New Zealand humour bears some similarities to the body of humour of many other English-speaking countries. There are, however, several regional differences.

The New Zealand experience 
New Zealand is a country that is isolated from much of the rest of the world geographically, culturally, socially and gastronomically. New Zealanders are predominantly of European ancestry, although there exists a notable number of Asians and Polynesians, including indigenous Māori. It is perhaps not surprising that these two situations lead to a humour that often has as a basis the newcomer trying to assimilate themselves with the new country. The intermingled strands of Māori, British, mainland European, Polynesian, and Asian that have made the country their home each look at the land and each other in a different way, and these differences are often the focal point of humour. Comedians from minority groups (such as Raybon Kan and Jacob Rajan) often use these differences in their routines.

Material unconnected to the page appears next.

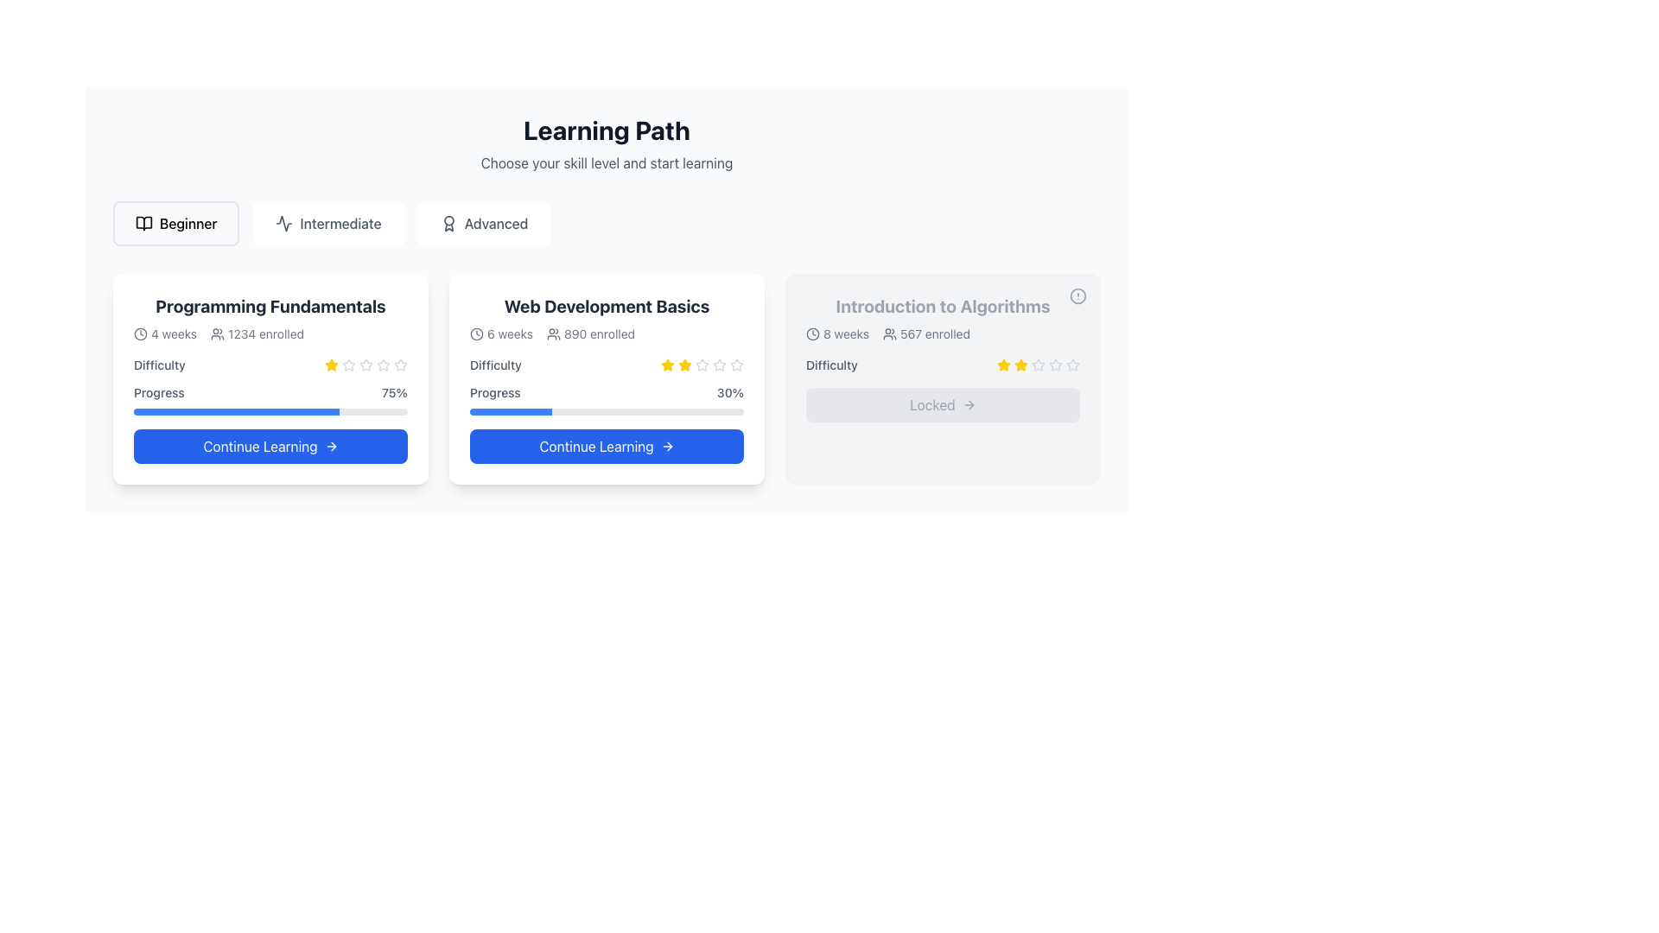  Describe the element at coordinates (365, 365) in the screenshot. I see `the third star in the rating system` at that location.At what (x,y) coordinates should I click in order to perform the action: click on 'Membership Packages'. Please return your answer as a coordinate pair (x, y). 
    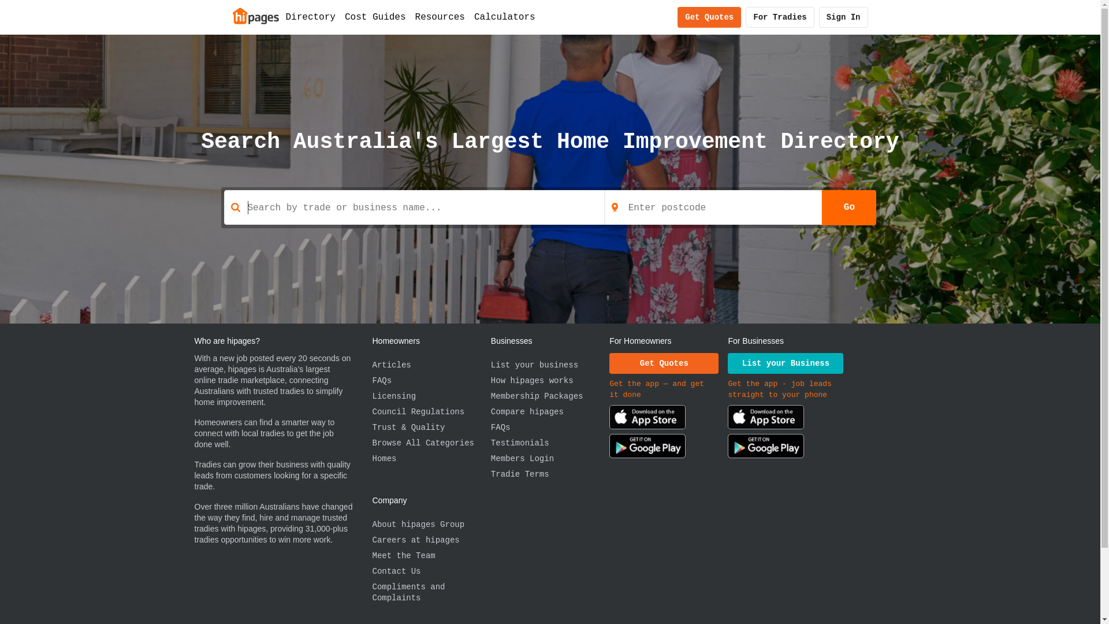
    Looking at the image, I should click on (549, 396).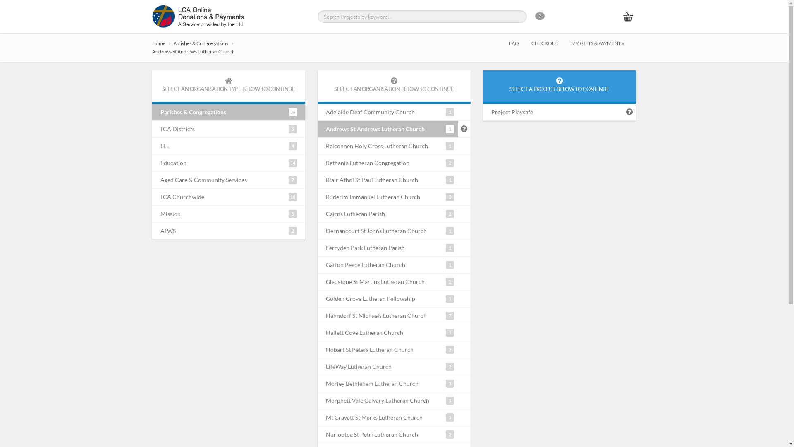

New Zealand's remote and agricultural nature is also a regular comedy catalyst, especially the well-known ratio between people and sheep in the country. The pioneering, backwoods spirit is also commonly used in comedy, as in the stereotypical farmer, Fred Dagg, and the yarns spun by New Zealand writer Barry Crump. Urban/suburban themes were explored by Ginette McDonald with her Lynn of Tawa persona.

The trans-Tasman rivalry 
Australians are the butt of Kiwi humour (and vice versa) — even at the highest diplomatic level. During the 1980s, then–Prime Minister of New Zealand Rob Muldoon was asked about the increasing exodus of New Zealanders leaving the country to work in Australia. His comment was that by doing so, they were raising the average IQ of both countries. The joke derives from the Will Rogers phenomenon.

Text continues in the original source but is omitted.